Reaping the Benefits of Contract Farming in Nepal

Although 80 percent of Nepalese households work in agriculture, the majority of farmers are engaged in farming for home consumption but do not have enough, or the right, produce to sell in the market. In order to transition to commercial farming, poor farmers need support in accessing quality seeds; training in market standards and the proper handling of crops; and in getting their crops to the market. In order to increase exports and respond to the global market, buyers need to be confident they will have a steady supply of high quality crops.
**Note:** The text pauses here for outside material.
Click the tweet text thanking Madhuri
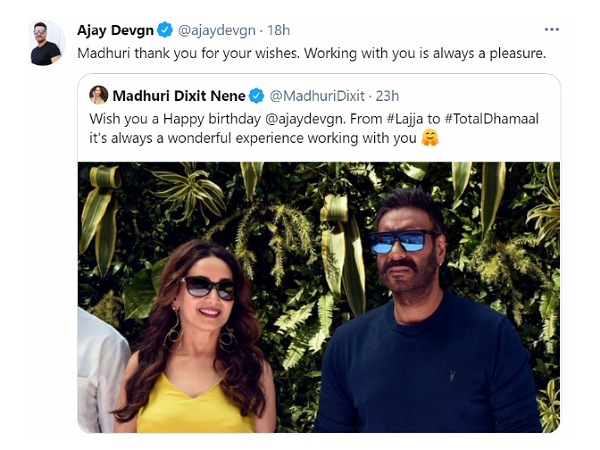Viewport: 600px width, 450px height. click(x=311, y=53)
USAID Nepal Economic Agriculture and Trade (NEAT) Activity, recognized that in order to foster economic growth and competitiveness of Nepal's high value agricultural products in regional and international markets, constraints at every level must be addressed. NEAT is building capacity of farmers and firms, strengthening market linkages, increasing access to finance in the agriculture sector, and enhancing the business enabling environment through policy reform. One USAID activity that is expected to have long term impact on agricultural export competitiveness is supporting the Government of Nepal as they draft a new Agribusiness Promotion Act, which includes a legal framework for contract farming. In addition, with USAID support, Annapurna Organic Agriculture Industries constructed the first ginger processing plant in Nepal. To guarantee supply for the factory, Annapurna Organic contracted to purchase ginger from approximately 3,000 farmers in western Nepal.